New concepts and terminology have been introduced in the COBIT Core Model, which includes 40 governance and management objectives for establishing a governance program. The performance management system now allows more flexibility when using maturity and capability measurements. Overall, the framework is designed to give businesses more flexibility when customizing an IT governance strategy.

Figure 1: The COBIT® 2019 principles

Figure 2: The COBIT® 2019 enablers

COBIT 2019 components

COBIT 2019 Framework – Introduction and methodology: The main guide that introduces the basic COBIT principles alongside the structure of the overall framework.

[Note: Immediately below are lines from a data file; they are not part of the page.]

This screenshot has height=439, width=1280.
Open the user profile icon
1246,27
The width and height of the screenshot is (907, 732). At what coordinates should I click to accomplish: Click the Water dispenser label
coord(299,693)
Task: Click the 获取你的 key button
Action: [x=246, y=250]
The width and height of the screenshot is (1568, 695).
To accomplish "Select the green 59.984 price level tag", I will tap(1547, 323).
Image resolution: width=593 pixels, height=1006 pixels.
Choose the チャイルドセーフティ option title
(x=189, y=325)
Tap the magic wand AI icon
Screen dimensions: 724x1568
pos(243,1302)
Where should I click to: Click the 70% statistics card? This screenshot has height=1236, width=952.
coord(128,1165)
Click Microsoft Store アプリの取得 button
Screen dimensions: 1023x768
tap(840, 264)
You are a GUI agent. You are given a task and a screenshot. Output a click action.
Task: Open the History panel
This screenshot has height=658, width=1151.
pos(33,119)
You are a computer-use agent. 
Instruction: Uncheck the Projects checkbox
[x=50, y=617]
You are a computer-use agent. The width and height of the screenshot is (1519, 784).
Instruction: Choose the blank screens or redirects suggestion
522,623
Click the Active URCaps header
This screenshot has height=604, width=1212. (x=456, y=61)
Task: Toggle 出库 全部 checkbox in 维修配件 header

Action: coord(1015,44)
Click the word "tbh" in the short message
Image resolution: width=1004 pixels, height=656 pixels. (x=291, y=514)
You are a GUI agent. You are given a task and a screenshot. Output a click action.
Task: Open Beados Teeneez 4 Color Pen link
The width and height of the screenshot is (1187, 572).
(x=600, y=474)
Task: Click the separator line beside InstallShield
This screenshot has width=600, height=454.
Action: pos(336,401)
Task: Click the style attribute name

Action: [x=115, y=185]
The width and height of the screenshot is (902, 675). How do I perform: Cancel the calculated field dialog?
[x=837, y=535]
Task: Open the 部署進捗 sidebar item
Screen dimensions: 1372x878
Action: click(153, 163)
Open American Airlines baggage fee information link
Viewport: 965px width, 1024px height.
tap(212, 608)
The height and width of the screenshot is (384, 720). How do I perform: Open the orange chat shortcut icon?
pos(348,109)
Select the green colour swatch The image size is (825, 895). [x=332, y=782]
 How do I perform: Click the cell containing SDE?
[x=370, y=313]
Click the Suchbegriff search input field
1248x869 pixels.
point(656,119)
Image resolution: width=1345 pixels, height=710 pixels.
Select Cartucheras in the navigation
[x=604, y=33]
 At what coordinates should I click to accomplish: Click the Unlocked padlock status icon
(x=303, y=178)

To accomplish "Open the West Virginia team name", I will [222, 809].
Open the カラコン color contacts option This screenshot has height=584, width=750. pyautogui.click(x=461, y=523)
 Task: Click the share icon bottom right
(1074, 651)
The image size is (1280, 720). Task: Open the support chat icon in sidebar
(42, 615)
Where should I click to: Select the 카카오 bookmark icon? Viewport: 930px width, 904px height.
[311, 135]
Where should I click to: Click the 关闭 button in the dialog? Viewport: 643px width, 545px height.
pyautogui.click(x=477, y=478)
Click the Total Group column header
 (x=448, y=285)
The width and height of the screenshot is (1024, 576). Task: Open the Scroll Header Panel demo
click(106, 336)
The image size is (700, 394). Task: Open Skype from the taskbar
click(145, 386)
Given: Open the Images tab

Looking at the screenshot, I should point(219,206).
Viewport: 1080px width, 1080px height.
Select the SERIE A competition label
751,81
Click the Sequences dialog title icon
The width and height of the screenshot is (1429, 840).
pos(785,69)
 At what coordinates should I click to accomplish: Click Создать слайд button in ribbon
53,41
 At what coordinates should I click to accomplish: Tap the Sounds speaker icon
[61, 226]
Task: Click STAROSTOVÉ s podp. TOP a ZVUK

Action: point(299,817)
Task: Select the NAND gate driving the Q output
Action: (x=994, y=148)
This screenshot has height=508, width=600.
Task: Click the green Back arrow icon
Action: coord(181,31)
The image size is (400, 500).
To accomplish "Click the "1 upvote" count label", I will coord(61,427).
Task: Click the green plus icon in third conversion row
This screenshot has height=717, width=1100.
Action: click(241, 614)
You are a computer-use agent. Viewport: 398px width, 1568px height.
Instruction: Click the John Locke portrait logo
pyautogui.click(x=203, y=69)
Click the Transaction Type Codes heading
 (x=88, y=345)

COBIT 2019 Framework – Governance and management objectives: A companion guide that dives into the COBIT Core Model and 40 governance and management objectives. Each objective is described including its purpose, how it connects with the enterprise and how it aligns goals.

COBIT 2019 Design Guide: A companion guide that offers in-depth guidance for developing a uniquely tailored governance system for your organization.

COBIT 2019 Implementation Guide: The fourth companion guide in the framework, which guides businesses through implementing the governance strategy once it’s developed. This includes best practices, ways to avoid pitfalls and how to integrate your COBIT 2019 strategy with your COBIT 5 strategy.

COBIT principles and benefits

One major change to COBIT 2019 is that it now encourages feedback from the practitioner community. You will be able to purchase the COBIT 2019 Design Guide, but ISACA has also released a crowdsourced version of COBIT where practitioners can leave comments, suggest improvements or propose new concepts and ideas.

The COBIT framework is designed to be more prescriptive to guide companies in developing a governance strategy, while also allowing organizations to more comfortably tailor a unique best-fits governance strategy. It defines the “components to build and sustain a governance system: processes, policies and procedures, organizational structures, information flows, skills, infrastructure, and culture and behaviors”. Formerly referred to as ‘enablers’ in COBIT 5, these components better define what businesses need for a strong governance system.

COBIT best suits clients that use multiple frameworks — such as ITIL, ISO/IEC 2000 and CMMI — with certain silos within IT using their own framework or standard. It’s also well suited to organizations that are required to follow specific regulatory guidelines from the government and local authorities.